At the end of the day growing up means even this: to understand who we are and which our values are, beyond what people around us consider normal.
I would have liked to proceed step by step, but my conscience did not allow me to. In a few days, struggling, I ate what was left, then I gave up meat and fish forever.
A few days ago, the train whistled once again.
While chatting, my (vegan) friend Elisa, told me about how often calves and milk cows are sent to the slaughterhouse, and about how tons of male chicks get killed. I read, years ago, about chicks being chopped up alive, but it sounded like a horror story, therefore I almost took for granted that only a few farms would do something like that, while that is – as a matter of fact – the rule. I don’t know why I was so naive, or superficial; even many omnivores are against intensive farming. The thing is that the train whistled, and once again I would have liked to change gradually, but my conscience didn’t want to hear anything about that. Within a couple of days I ate the cheese left in the fridge, and after that I banned all the products of animal origin from my diet.
Here we go! Now I officially belong to one of the most hated categories on the web: I’m vegan.

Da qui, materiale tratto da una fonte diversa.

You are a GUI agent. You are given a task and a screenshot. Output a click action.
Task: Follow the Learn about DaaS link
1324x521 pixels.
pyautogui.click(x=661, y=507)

But that’s not enough: I decided to use my blog to share my adventure with all those who are curious, talking about my ways and my reasons, without any superiority complex, knowing that very likely in my medicine cabinet there’s something tested on animals, and that some of the fruit I buy might have been picked up by an underpaid worker. Being a saint was never my aim; I just think that we are all allowed to try to do as little damage as possible, or who knows, maybe even trying to leave this world in slightly better conditions than when we came.
Is that too much?
Who cares? I’m a feminist and a vegan, people would accuse me of being over the top in any case.